The Snowmass Concert series finishes tonight on Fanny Hill. This summer, most of the shows have avoided the anecdotally present rain that seems to have interfered in previous seasons. The series featured music industry veterans like Taj Mahal and newcomers like Jamestown Revival.
Brandy Garcia was at the concert Saturday. She’s visiting from Denver. Garcia had been coming to Snowmass nearly every summer since she was a kid. Garcia said part of what makes the concerts so special is the landscape.
“This doesn’t seem real,” she said. “This looks like a backdrop. It’s a fantasy. It’s amazing. This feels like home to me.”
When you can’t hear, though, it’s hard to participate. A newer element of the concert series are the translators standing in front of the stage — putting the music into American Sign Language.
Lesa Thomas, the executive director of the Aspen Camp for the Deaf and Hard Of Hearing, said she and her team do about a week’s worth of preparation for each concert. That includes learning lyrics and the timing of songs.
“We sort of just went and did it,” said Thomas about the first concert they translated.
There are two translators at each concert.

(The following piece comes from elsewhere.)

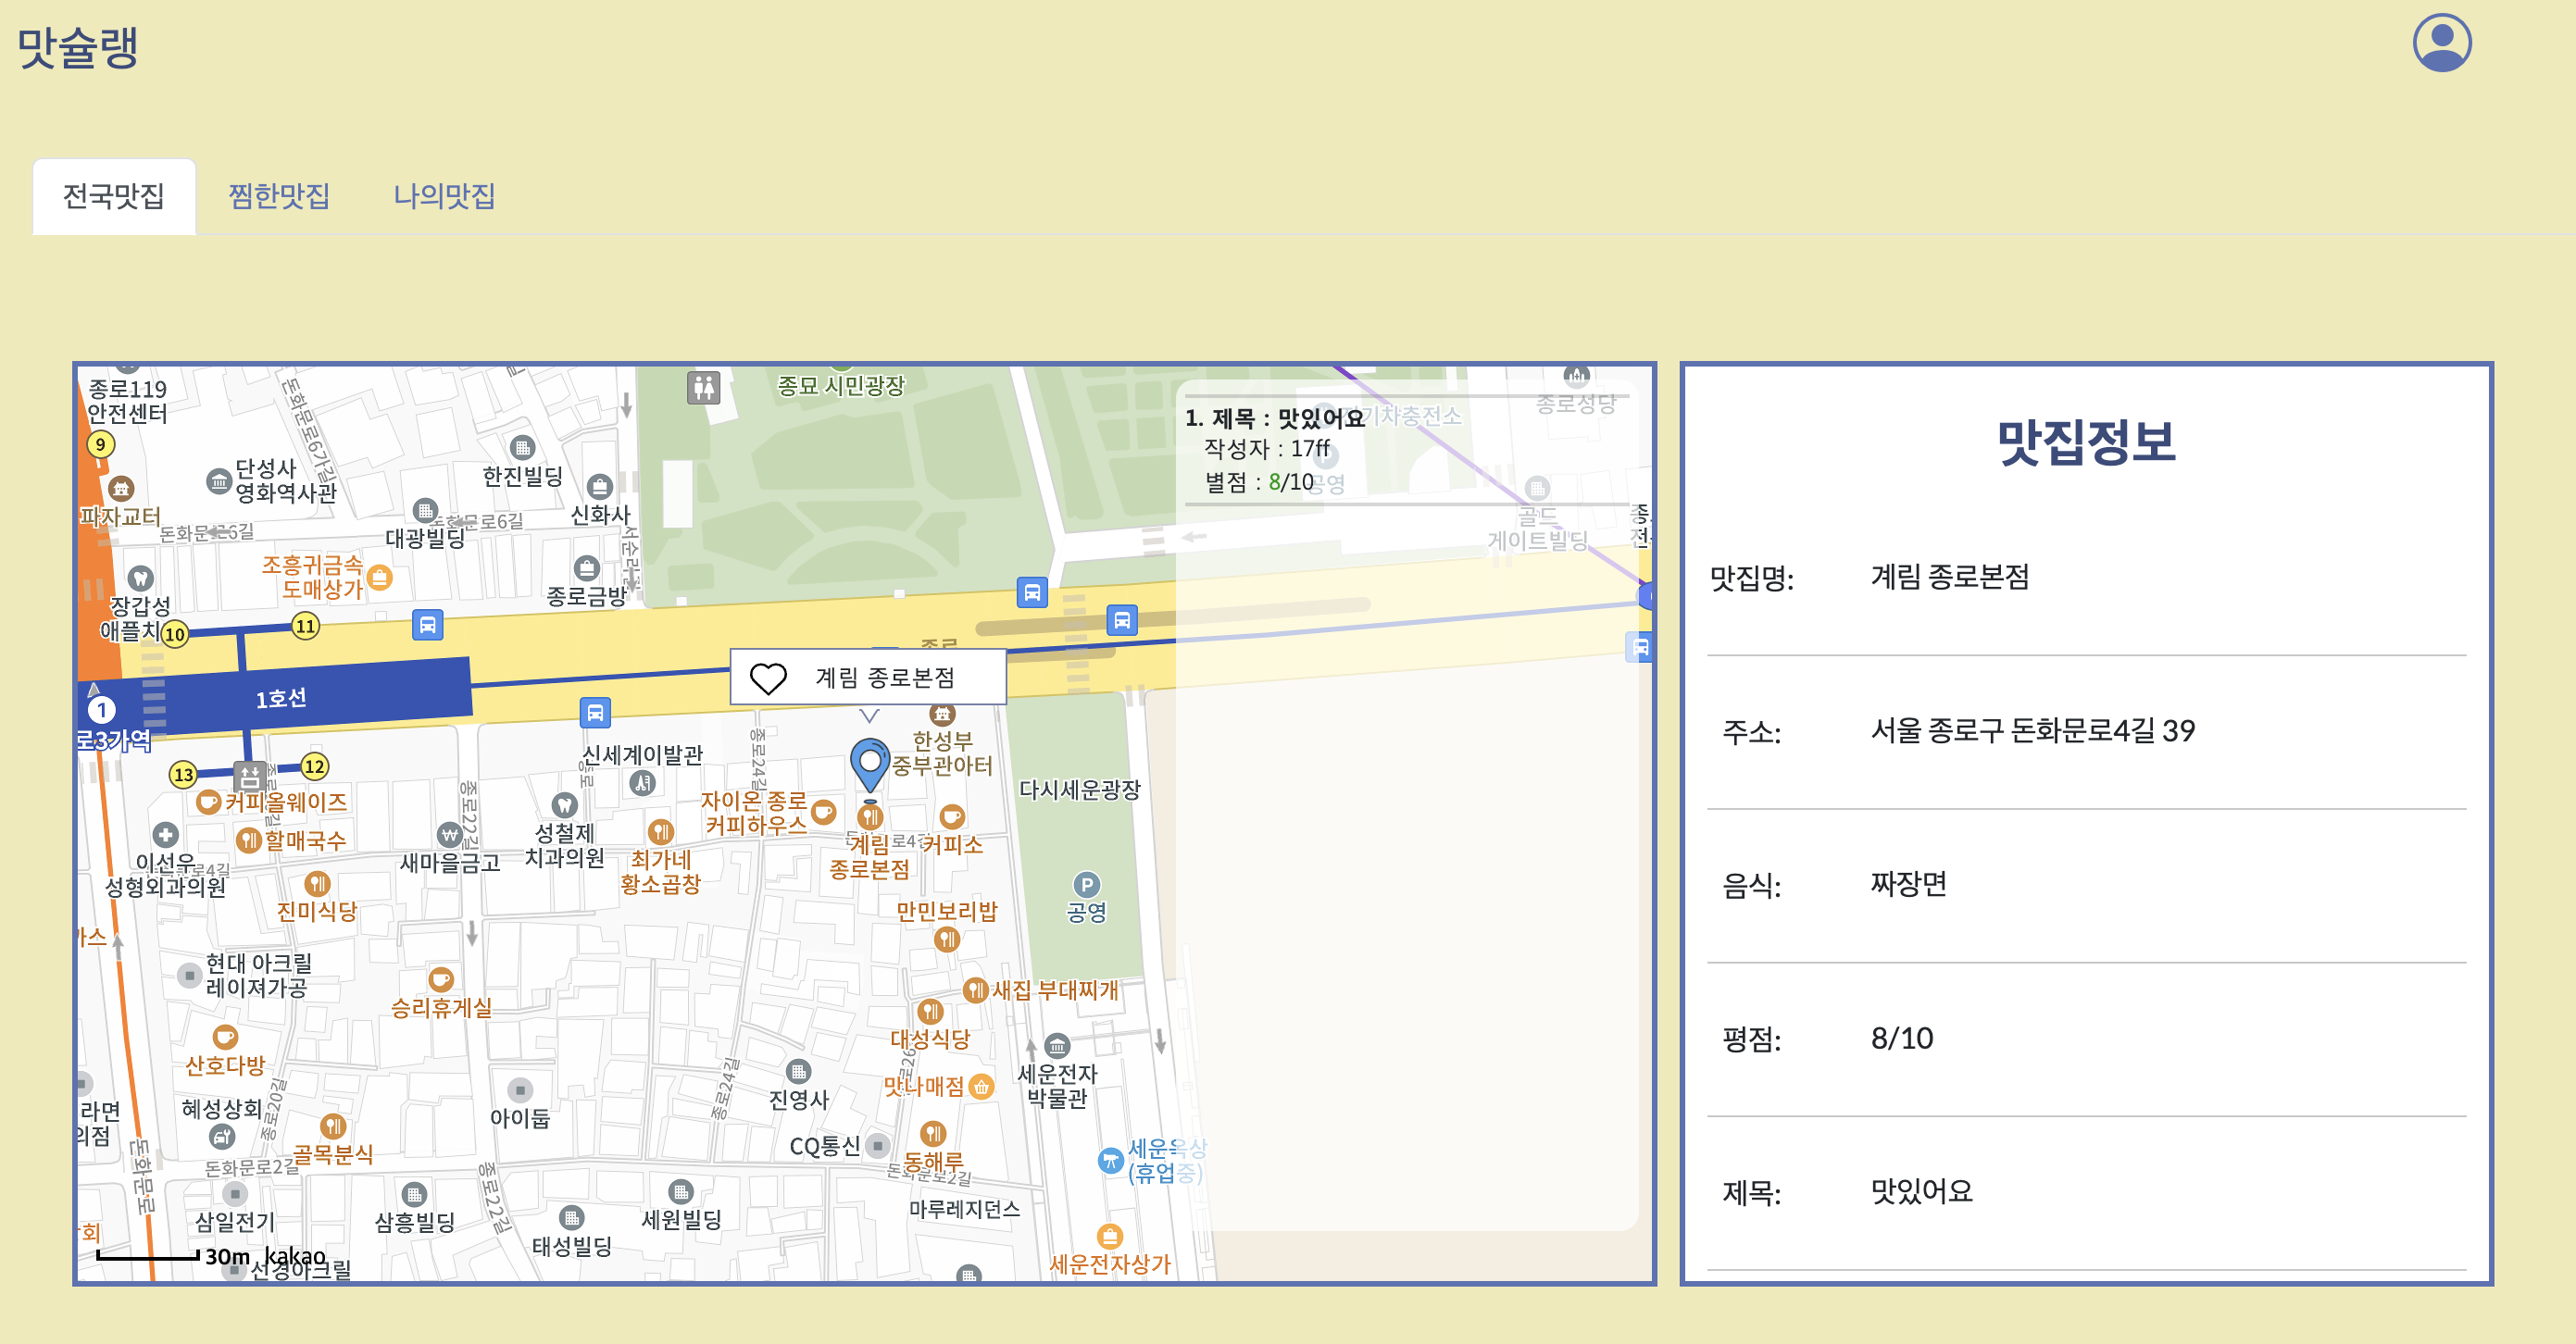
Task: Click the 새집 부대찌개 restaurant icon
Action: [974, 990]
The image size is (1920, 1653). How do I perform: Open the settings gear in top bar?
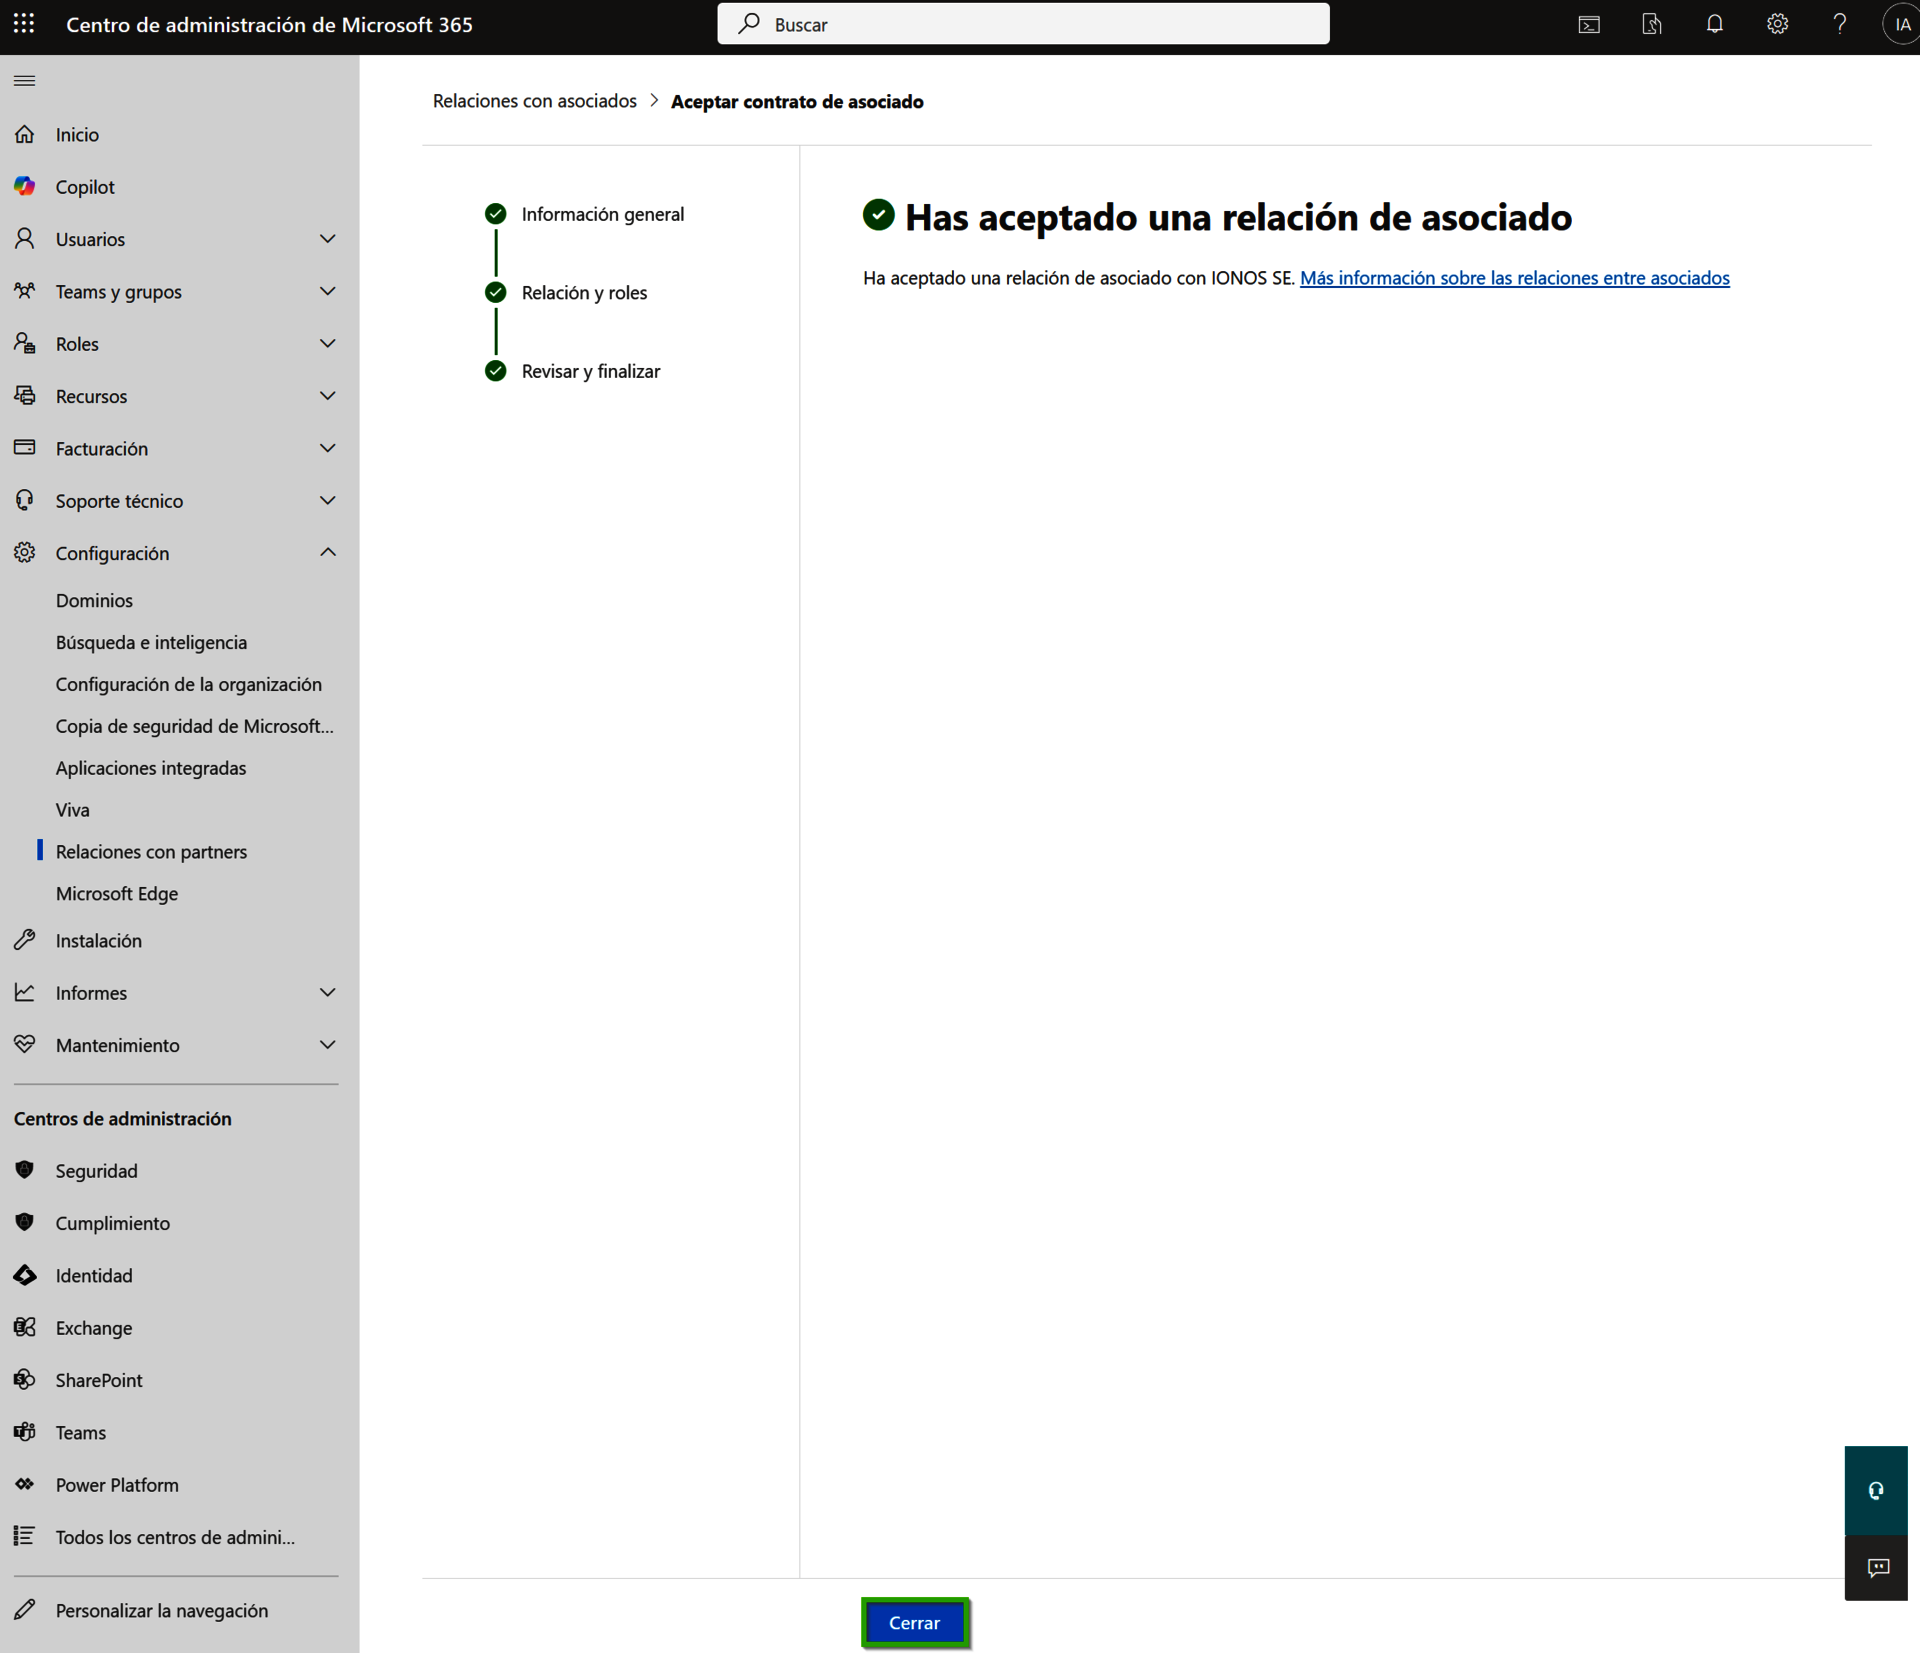point(1777,24)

They switch in and out after 30 minutes or so. That’s because they get tired.
Brandy Garcia loves the raucous concerts on Thursday nights during her vacations. She also loves the different sort of environment she can experience when she’s not listening to music.
“You can just sit and watch the band play amazing music, but you’re in the most amazing setting ever,” said Garcia.
The Boulder-based group, The Samples, close out the series. The band got their name from the King Soopers grocery store, and all of the free samples they ate there.